Le passé conditionne notre présent. Ce présent, qui pourrait figurer beaucoup plus radieux si seulement le passé ne nous faisait plus souffrir ; si ce passé ne nous donnait plus d’envie de vengeance, de rancune et si surtout il ne nous empoisonnait plus l’existence.

Les expériences passées constituent les fondements de votre comportement d’aujourd’hui, et celui-ci détermine votre avenir. En dépit des souvenirs heureux, d’autres, aussi, vous tirent en arrière et restent un obstacle à votre complet épanouissement et à votre bonheur.

Votre passé en clair

Quand vous étiez petit, vous avez reçu toutes sortes de messages, d’injonctions des adultes qui vous entouraient, ce qui a influencé votre vision de vous-même, des autres et du monde. Vous avez vécu un certain nombre d’expériences qui ont façonné votre système de croyances (opinions que vous avez de vous-même, des autres et du monde en général) et qui conditionnent vos sentiments et vos actes.

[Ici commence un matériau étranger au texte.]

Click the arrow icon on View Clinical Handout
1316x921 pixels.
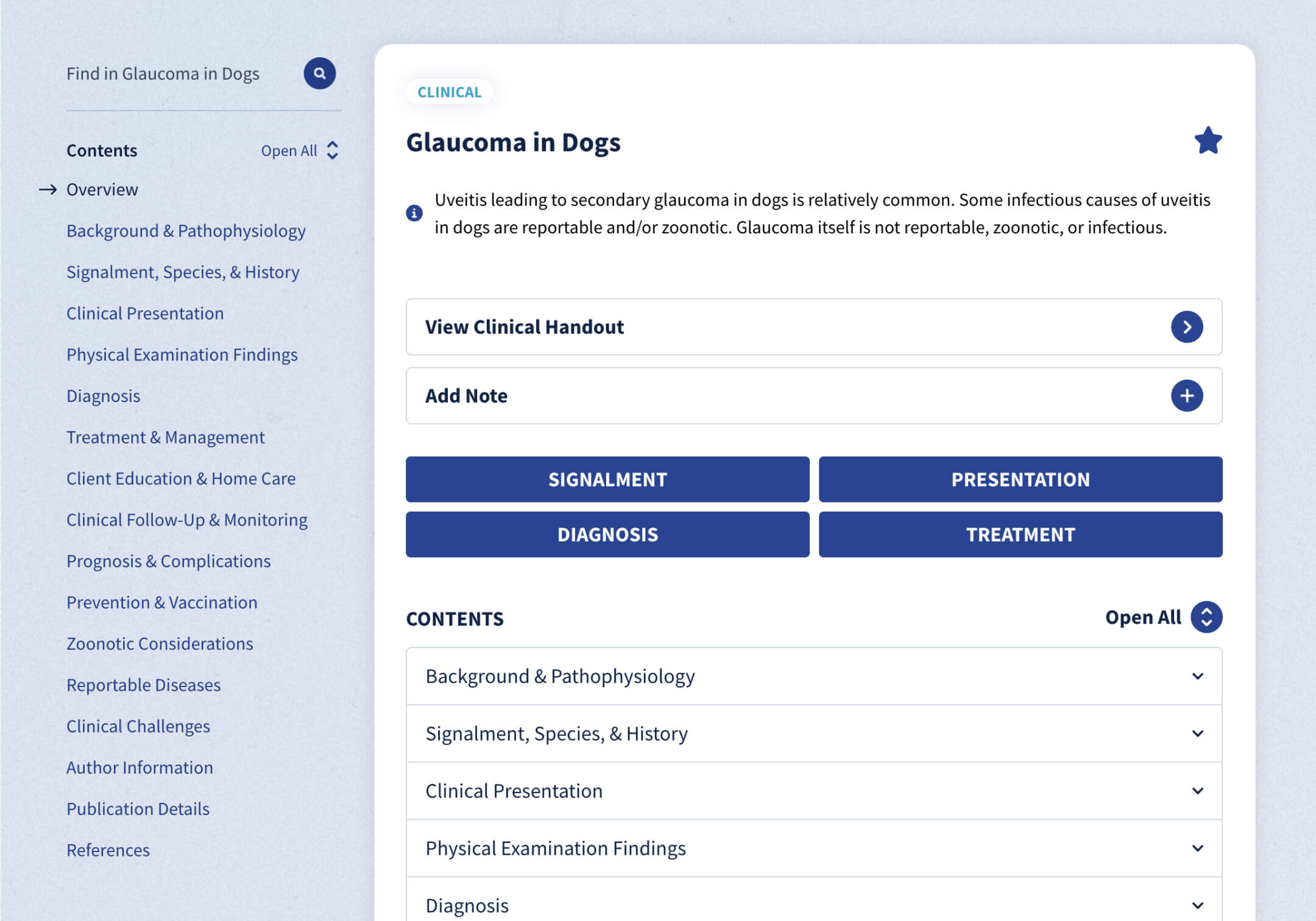point(1186,327)

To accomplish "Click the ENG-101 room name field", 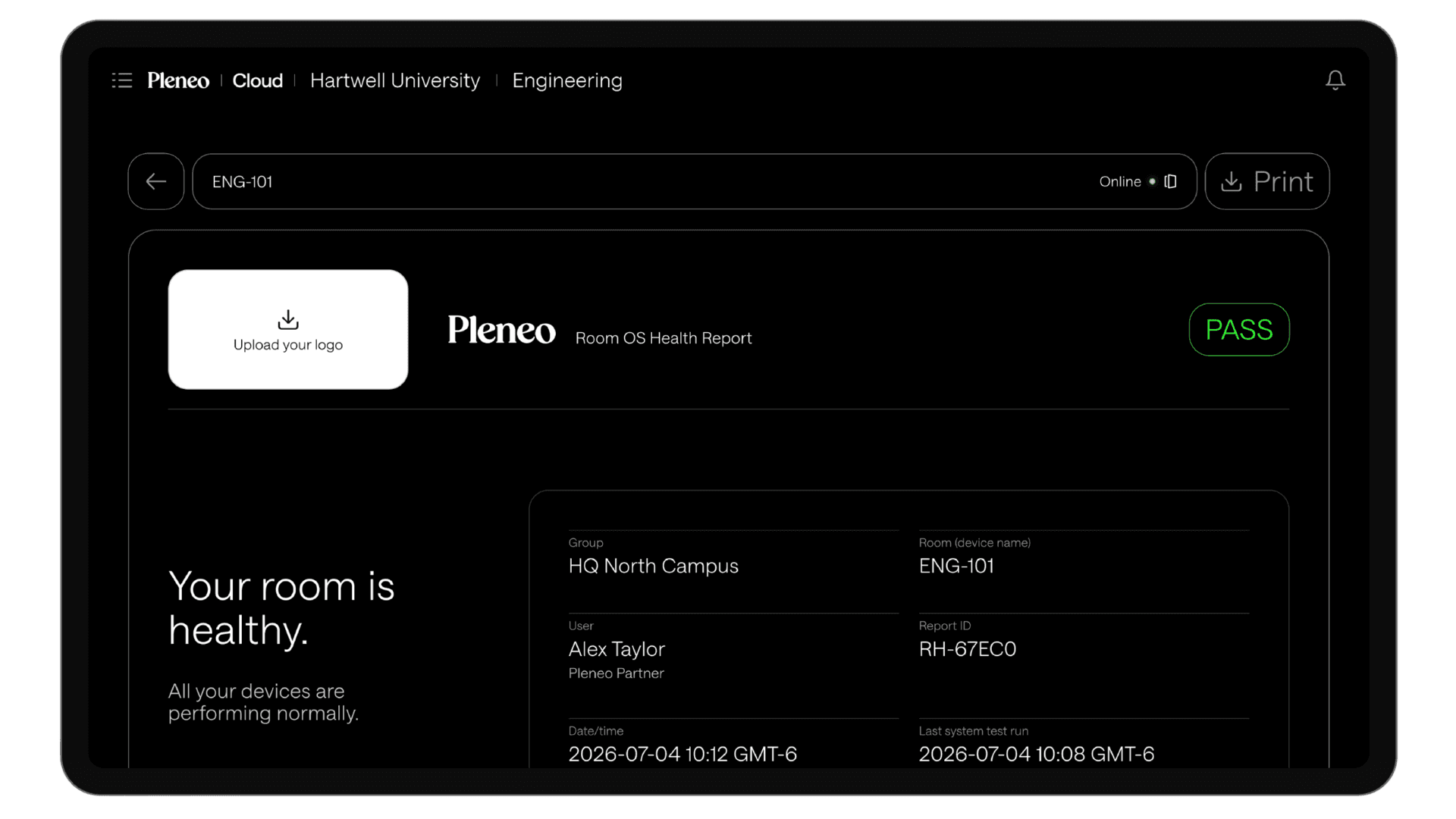I will pyautogui.click(x=695, y=181).
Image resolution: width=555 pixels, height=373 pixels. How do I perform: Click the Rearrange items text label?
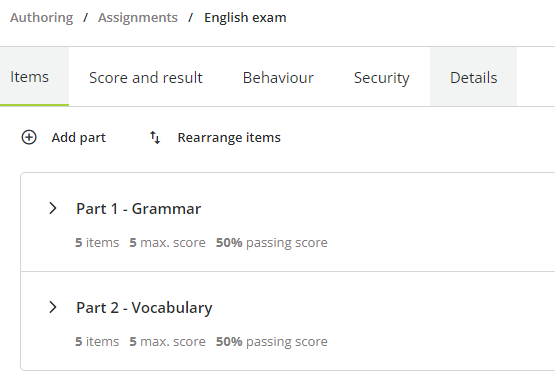229,137
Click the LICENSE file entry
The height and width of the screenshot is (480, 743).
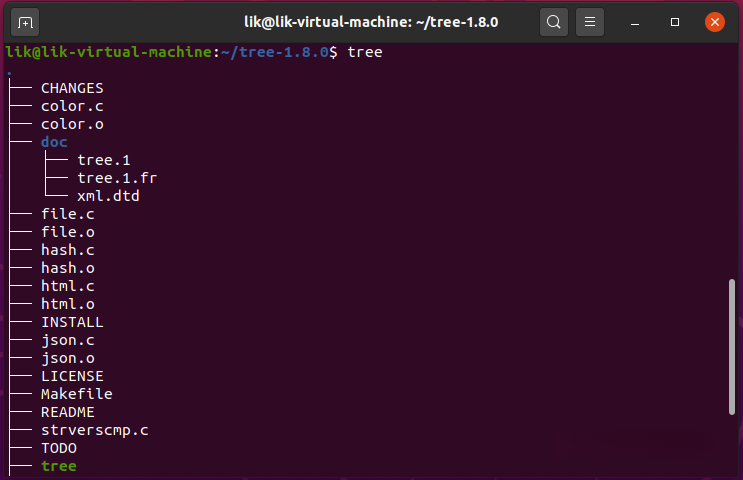(x=72, y=376)
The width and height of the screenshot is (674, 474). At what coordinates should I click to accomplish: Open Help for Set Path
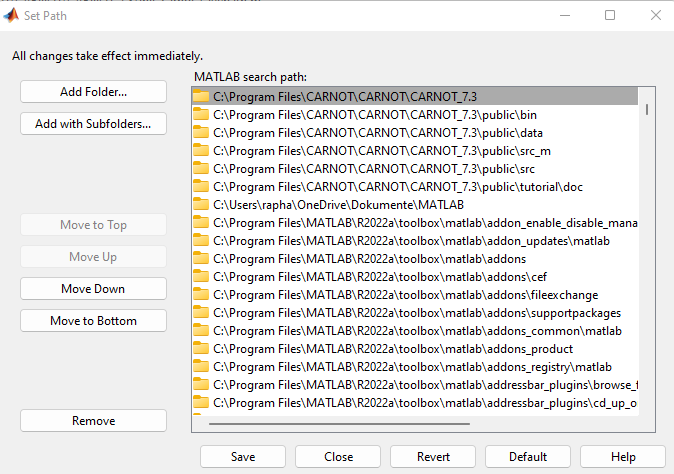(x=622, y=457)
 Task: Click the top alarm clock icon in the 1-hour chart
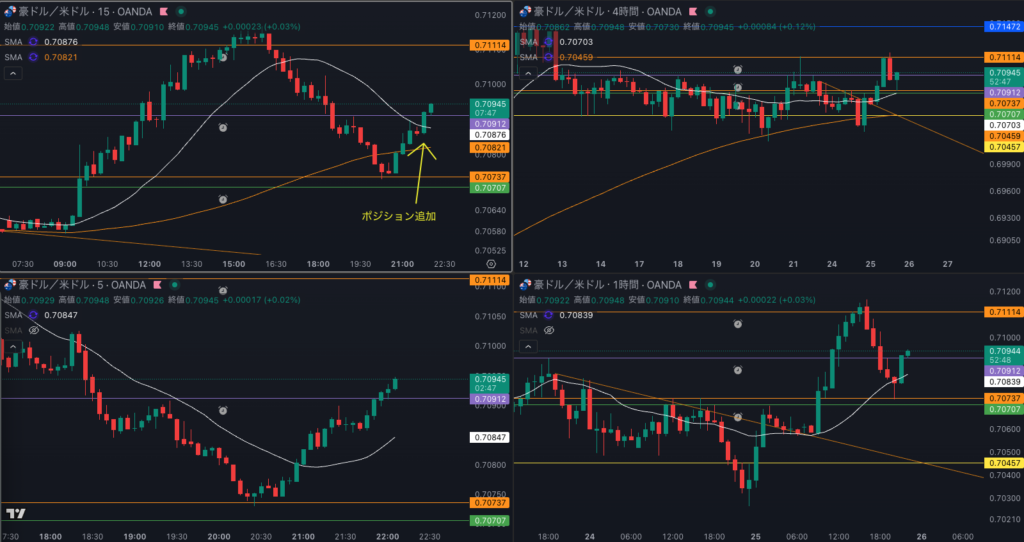(x=738, y=324)
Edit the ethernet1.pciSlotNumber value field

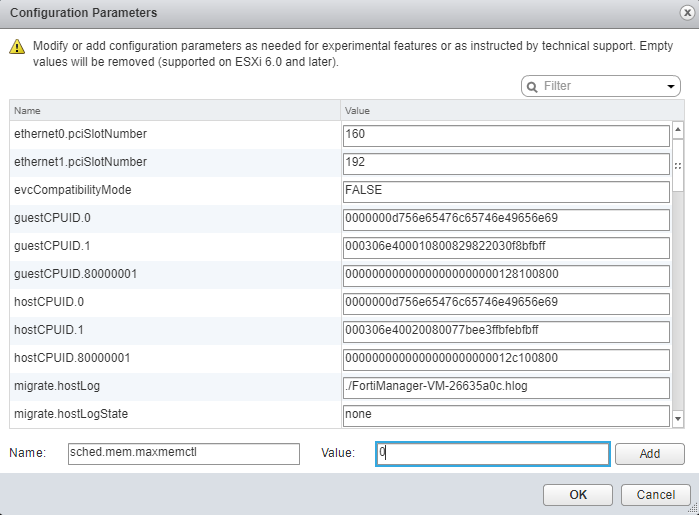pos(505,162)
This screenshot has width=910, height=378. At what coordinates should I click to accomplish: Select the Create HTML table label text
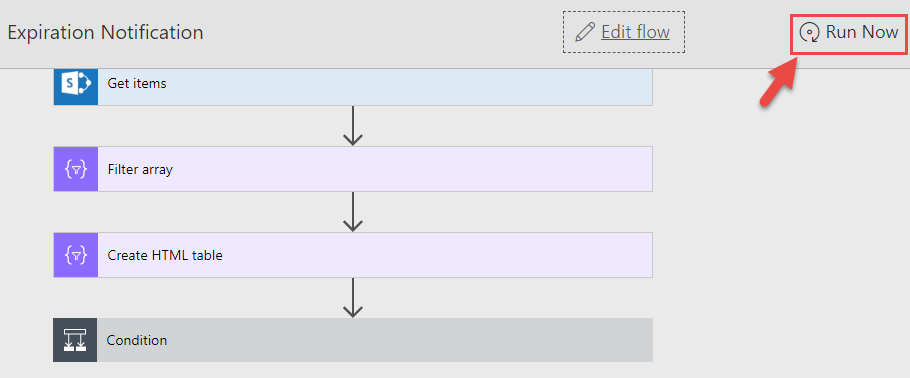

Parfois, le souvenir du passé vous réchauffe le cœur. Mais à d’autres moments, votre passé va susciter en vous tristesse ou colère, ou un mélange de sentiments. Aucune vie n’est entièrement heureuse ou malheureuse, mais certaines personnes vivent plus d’expériences difficiles, voire douloureuses, que d’autres. Si c’est votre cas, il est compréhensible que vous ayez plus de sentiments amers qu’agréables. Votre passé vous oriente dans un sens et vous pousse à agir conformément à ce que vous pensez. La confiance en soi et envers autrui devient difficile.

Prenez une feuille de papier, dessinez 4 colonnes : tranche d’âge — expériences heureuses — expériences neutres et expériences tristes.

Notez dans chacune des 3 colonnes tous les souvenirs bons ou mauvais qui vous viennent à l’esprit, correspondant aux différentes tranches d’âge. Enfin, prenez le temps de réfléchir à ces expériences, à ce que vous ressentez et pensez lorsque vous regardez ce que vous laissez derrière vous. Quelle expérience jugée heureuse ne vous a pas, au final, construit ? À l’inverse, quelle expérience jugée pénible vous a construit. Pesez le pour et le contre. Nul doute que certains événements resteront douloureux, mais vous arrivez sûrement à en relativiser d’autres.

Digérer votre passé

Lorsque vous vous penchez sur votre vie, éprouvez-vous de la colère ou du ressentiment envers certaines personnes ou à l’égard d’événements particuliers de votre vie. Peut-être avez-vous le sentiment d’avoir été maltraité, et de ne pouvoir le pardonner. Il n’est pas rare d’éprouver de la rancune contre ceux qui nous ont fait souffrir et de ressentir la façon dont la vie nous a marqués.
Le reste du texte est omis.